TASK DESCRIPTION:
Rewrite the material below with every "column header" changed to "column heading", leaving all other text untouched.

MATERIAL SHOWN:
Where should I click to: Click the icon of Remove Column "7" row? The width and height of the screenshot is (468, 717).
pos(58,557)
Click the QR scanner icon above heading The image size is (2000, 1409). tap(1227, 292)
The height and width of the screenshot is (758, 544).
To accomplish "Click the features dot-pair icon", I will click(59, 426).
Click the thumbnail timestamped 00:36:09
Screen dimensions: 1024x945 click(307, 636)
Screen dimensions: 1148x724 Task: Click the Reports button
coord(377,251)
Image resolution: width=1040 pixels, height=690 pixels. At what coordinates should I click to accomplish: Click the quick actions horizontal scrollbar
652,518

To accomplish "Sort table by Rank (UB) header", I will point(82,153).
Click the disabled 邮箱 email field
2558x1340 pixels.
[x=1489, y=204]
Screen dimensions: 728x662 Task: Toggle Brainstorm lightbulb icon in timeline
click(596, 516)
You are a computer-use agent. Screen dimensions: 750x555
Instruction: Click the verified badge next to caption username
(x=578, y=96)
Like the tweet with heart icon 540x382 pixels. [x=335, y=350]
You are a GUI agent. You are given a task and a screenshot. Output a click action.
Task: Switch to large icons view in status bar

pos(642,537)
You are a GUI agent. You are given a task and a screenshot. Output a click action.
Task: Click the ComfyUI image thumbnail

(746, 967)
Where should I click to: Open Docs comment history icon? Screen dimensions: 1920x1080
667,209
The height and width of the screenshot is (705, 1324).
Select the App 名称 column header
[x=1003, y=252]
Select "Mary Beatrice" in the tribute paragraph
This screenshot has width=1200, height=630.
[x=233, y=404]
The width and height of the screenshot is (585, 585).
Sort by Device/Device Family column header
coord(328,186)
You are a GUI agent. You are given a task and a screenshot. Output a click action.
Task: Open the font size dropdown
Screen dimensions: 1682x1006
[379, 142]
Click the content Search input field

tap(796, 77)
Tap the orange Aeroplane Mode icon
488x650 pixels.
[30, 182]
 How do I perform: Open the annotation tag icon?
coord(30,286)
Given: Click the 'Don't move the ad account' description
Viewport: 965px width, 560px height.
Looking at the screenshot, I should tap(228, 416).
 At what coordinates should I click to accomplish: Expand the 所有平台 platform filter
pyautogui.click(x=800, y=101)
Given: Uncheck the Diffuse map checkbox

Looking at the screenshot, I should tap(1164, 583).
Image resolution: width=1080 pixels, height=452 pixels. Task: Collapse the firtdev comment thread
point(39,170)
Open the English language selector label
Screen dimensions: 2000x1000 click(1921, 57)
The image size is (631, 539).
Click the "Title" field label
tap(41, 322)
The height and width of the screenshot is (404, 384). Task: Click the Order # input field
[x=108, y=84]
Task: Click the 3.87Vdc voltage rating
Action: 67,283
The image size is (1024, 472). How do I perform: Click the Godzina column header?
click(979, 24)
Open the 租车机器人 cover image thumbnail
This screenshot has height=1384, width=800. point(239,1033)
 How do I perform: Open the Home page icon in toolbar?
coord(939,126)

OUTPUT:
Where should I click to: Click the icon of Remove Column "7" row? The width and height of the screenshot is (468, 717).
pos(58,557)
Click the QR scanner icon above heading The image size is (2000, 1409). tap(1227, 292)
The height and width of the screenshot is (758, 544).
To accomplish "Click the features dot-pair icon", I will click(59, 426).
Click the thumbnail timestamped 00:36:09
Screen dimensions: 1024x945 click(307, 636)
Screen dimensions: 1148x724 Task: Click the Reports button
coord(377,251)
Image resolution: width=1040 pixels, height=690 pixels. At what coordinates should I click to accomplish: Click the quick actions horizontal scrollbar
652,518

To accomplish "Sort table by Rank (UB) header", I will point(82,153).
Click the disabled 邮箱 email field
2558x1340 pixels.
[x=1489, y=204]
Screen dimensions: 728x662 Task: Toggle Brainstorm lightbulb icon in timeline
click(596, 516)
You are a computer-use agent. Screen dimensions: 750x555
Instruction: Click the verified badge next to caption username
(x=578, y=96)
Like the tweet with heart icon 540x382 pixels. [x=335, y=350]
You are a GUI agent. You are given a task and a screenshot. Output a click action.
Task: Switch to large icons view in status bar

pos(642,537)
You are a GUI agent. You are given a task and a screenshot. Output a click action.
Task: Click the ComfyUI image thumbnail

(746, 967)
Where should I click to: Open Docs comment history icon? Screen dimensions: 1920x1080
667,209
The height and width of the screenshot is (705, 1324).
Select the App 名称 column heading
[x=1003, y=252]
Select "Mary Beatrice" in the tribute paragraph
This screenshot has width=1200, height=630.
[x=233, y=404]
The width and height of the screenshot is (585, 585).
Sort by Device/Device Family column heading
coord(328,186)
You are a GUI agent. You are given a task and a screenshot. Output a click action.
Task: Open the font size dropdown
Screen dimensions: 1682x1006
[379, 142]
Click the content Search input field

tap(796, 77)
Tap the orange Aeroplane Mode icon
488x650 pixels.
[30, 182]
 How do I perform: Open the annotation tag icon?
coord(30,286)
Given: Click the 'Don't move the ad account' description
Viewport: 965px width, 560px height.
Looking at the screenshot, I should tap(228, 416).
 At what coordinates should I click to accomplish: Expand the 所有平台 platform filter
pyautogui.click(x=800, y=101)
Given: Uncheck the Diffuse map checkbox

Looking at the screenshot, I should tap(1164, 583).
Image resolution: width=1080 pixels, height=452 pixels. Task: Collapse the firtdev comment thread
point(39,170)
Open the English language selector label
Screen dimensions: 2000x1000 click(1921, 57)
The image size is (631, 539).
Click the "Title" field label
tap(41, 322)
The height and width of the screenshot is (404, 384). Task: Click the Order # input field
[x=108, y=84]
Task: Click the 3.87Vdc voltage rating
Action: 67,283
The image size is (1024, 472). How do I perform: Click the Godzina column heading?
click(979, 24)
Open the 租车机器人 cover image thumbnail
This screenshot has height=1384, width=800. point(239,1033)
 How do I perform: Open the Home page icon in toolbar?
coord(939,126)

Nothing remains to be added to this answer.